» **INSTRUCTION**
Please repeat the lines below word for word, from the line with "At what (x,y)" to the line with "Looking at the", both included, and leave the pictures out.

» **AVAILABLE DATA**
Start of Block

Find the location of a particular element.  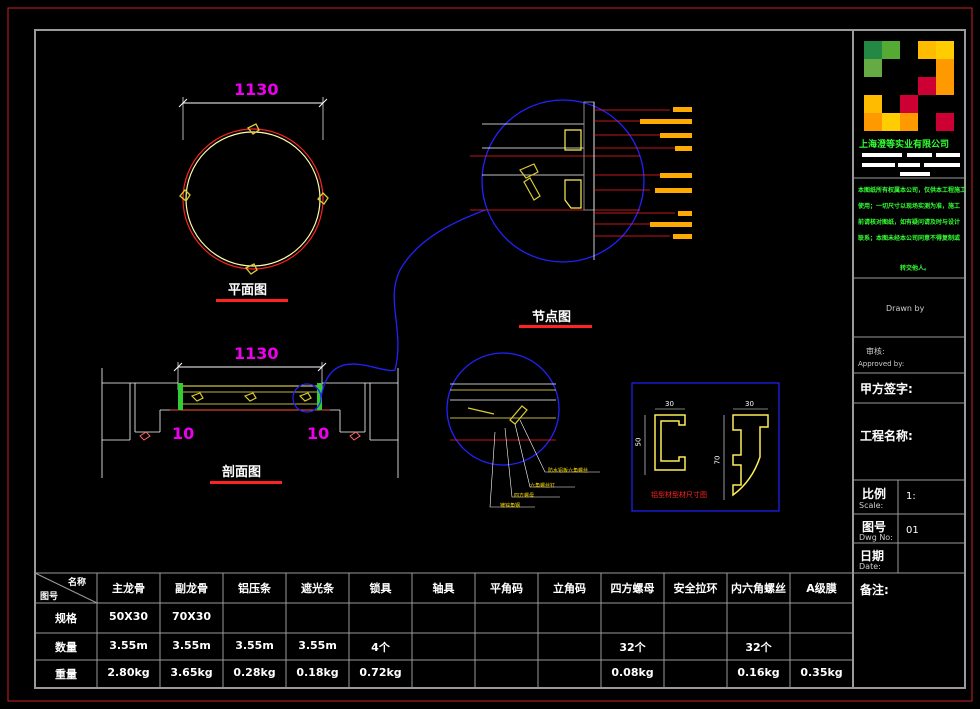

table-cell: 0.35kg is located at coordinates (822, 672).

End of Block
Start of Block

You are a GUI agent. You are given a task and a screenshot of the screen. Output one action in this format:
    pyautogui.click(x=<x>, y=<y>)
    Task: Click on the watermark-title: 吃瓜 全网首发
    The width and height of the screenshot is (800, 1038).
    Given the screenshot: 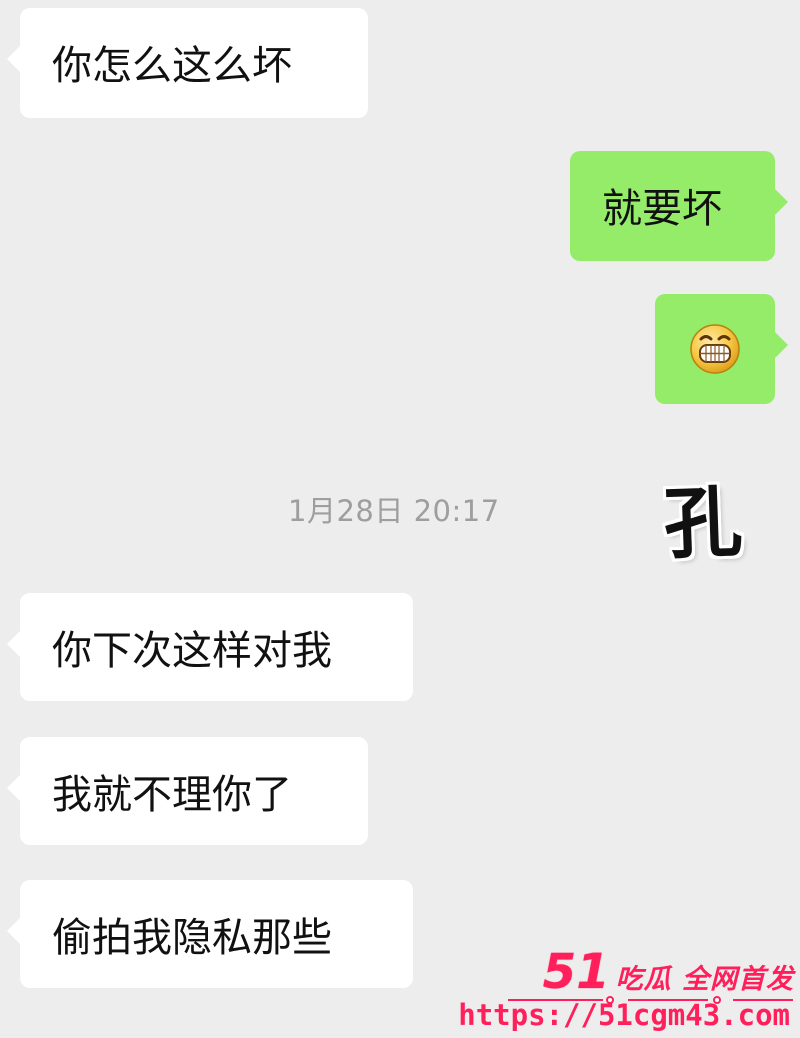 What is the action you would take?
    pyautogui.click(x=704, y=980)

End of Block
Start of Block

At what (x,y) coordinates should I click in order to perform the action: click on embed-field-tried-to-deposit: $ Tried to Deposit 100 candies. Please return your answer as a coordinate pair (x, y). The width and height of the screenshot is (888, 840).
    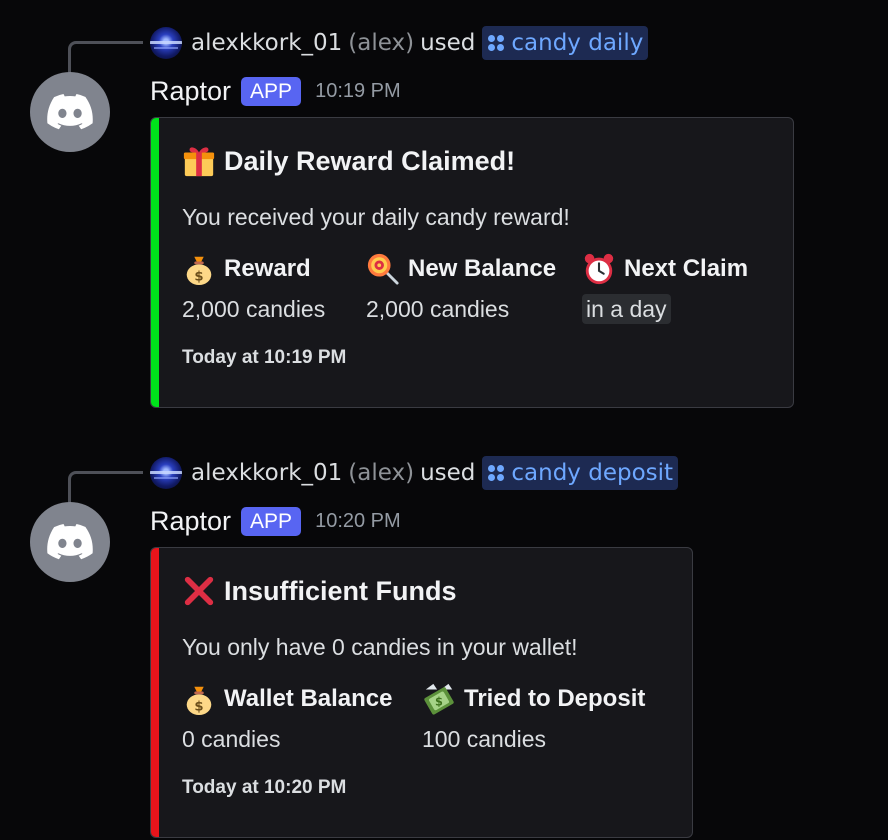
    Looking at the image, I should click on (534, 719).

End of Block

» **EXERCISE RESPONSE**
At what (x,y) coordinates should I click in order to perform the action: click on embed-field-tried-to-deposit: $ Tried to Deposit 100 candies. Please return your answer as a coordinate pair (x, y). The width and height of the screenshot is (888, 840).
    Looking at the image, I should click on (534, 719).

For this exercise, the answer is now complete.